This past September marked a devastating hurricane season. As the summer was coming to an end, Hurricane Harvey became the first serious hurricane to hit the U.S. since Wilma in 2005. It dumped about 27 trillion gallons of water on Texas and Louisiana. Harvey’s four days of terror caused terrible damage in several cities in Texas and left thousands of people without electricity and homes. According to ongoing estimates by the Federal Emergency Management Agency, at least 150,000 properties in Texas have been affected by Hurricane Harvey.
A few days after Harvey, Hurricane Irma tore through South Florida as a Category 4 storm and destroyed the Caribbean. Shortly after, Hurricane Jose formed, passing the Caribbean Islands until Hurricane Maria unexpectedly formed and destroyed Puerto Rico, causing more damage as it attacked the island with strong winds and over two feet of rain for 24 hours.
In the wake of these storms, people around the nation rushed to help – contributing resources and money to help aid those affected. Many organizations advertise their part in the relief and ask for donations but it’s important for Americans to be aware of where their resources are going and make sure they’re reaching the devastation directly. A common organization that people immediately assume to donate to and is an expert on promotion is the American Red Cross. According to an editorial in The New York Times, Americans started giving to “smaller, local charities with a track record in Texas” after years of media reports documenting the Red Cross’s failure to account for how it spent their money.
ProPublica and NPR reported in 2014 that Red Cross supervisors would order trucks to drive around empty for the sake of appearing to help during Hurricane Isaac.

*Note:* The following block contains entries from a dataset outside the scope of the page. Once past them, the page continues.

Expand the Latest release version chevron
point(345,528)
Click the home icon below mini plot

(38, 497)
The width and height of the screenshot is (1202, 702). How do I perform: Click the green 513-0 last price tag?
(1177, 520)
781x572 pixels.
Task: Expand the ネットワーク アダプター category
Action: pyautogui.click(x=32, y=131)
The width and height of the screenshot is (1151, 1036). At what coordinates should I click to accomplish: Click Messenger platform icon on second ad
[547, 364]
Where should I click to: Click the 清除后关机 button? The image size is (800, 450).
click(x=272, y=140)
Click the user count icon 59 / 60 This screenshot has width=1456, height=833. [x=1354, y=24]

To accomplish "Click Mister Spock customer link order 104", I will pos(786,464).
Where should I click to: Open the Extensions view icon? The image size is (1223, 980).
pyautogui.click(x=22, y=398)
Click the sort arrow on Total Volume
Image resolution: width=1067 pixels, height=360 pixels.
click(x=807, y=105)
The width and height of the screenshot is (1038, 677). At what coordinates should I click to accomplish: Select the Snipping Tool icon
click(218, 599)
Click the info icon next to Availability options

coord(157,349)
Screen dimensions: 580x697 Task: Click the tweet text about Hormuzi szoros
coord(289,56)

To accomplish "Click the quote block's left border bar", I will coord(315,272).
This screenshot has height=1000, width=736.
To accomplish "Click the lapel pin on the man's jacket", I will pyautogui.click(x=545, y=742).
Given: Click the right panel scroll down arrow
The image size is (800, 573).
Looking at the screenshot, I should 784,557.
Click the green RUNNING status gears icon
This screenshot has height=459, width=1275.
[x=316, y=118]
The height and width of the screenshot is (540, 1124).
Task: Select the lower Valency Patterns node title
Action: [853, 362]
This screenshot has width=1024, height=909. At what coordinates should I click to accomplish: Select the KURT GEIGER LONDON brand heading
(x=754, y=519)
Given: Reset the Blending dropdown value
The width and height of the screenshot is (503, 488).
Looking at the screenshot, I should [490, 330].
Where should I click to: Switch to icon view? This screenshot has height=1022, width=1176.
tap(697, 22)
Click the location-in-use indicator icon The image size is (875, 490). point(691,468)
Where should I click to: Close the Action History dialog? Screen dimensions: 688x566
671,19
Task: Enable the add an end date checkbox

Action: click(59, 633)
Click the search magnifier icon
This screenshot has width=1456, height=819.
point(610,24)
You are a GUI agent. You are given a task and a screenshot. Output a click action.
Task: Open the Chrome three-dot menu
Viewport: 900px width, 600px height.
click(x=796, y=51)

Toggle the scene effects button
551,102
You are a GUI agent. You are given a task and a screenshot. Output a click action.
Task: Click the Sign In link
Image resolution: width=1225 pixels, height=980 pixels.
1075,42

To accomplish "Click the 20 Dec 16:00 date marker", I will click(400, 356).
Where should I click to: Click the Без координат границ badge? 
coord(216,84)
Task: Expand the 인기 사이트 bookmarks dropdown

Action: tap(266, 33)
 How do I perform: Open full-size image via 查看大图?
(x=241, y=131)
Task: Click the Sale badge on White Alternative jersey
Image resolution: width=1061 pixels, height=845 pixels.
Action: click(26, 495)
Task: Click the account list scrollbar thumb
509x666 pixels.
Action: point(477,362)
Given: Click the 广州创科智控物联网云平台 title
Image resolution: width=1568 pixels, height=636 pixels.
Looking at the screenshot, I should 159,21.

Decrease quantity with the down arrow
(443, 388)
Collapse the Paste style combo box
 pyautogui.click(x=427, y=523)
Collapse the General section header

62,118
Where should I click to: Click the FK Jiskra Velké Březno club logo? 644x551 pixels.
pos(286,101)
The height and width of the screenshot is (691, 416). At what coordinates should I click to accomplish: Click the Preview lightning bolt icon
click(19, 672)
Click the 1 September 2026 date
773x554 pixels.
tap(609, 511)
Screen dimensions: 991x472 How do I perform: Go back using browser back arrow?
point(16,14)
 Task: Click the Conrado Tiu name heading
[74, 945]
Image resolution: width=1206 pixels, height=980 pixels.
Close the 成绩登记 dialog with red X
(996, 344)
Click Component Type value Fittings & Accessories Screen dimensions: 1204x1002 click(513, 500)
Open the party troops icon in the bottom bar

Despite the Red Cross’ enormous size and revenues ($2.7 billion in 2015), the vast amount of money it collects from Americans and its budget that comes from government agencies may result in less accountability than Americans might expect.
If you want your money to make a direct difference, it’s recommended that you donate to local organizations.
Here are some that I found:
- Unidos Por Puerto Rico provides aid to hurricane victims in Puerto Rico
- Check for local businesses that are acting as drop-off locations for donated items (Some of our local organizations are PACO and Street Fame Barbershop in Jersey City or firehouses and community drives)
- ConPRmetidos is still raising money for hurricane relief (Focusing primarily on immediate needs like shelter, food, and water)
- Puerto Ricans in Action is raising money through GoFundMe to be used toward helping victims of the recent hurricanes
Be sure to donate to local, national, and global charities that will make use of your money and help out those in need.
Overall, don’t forget to ask questions and do research!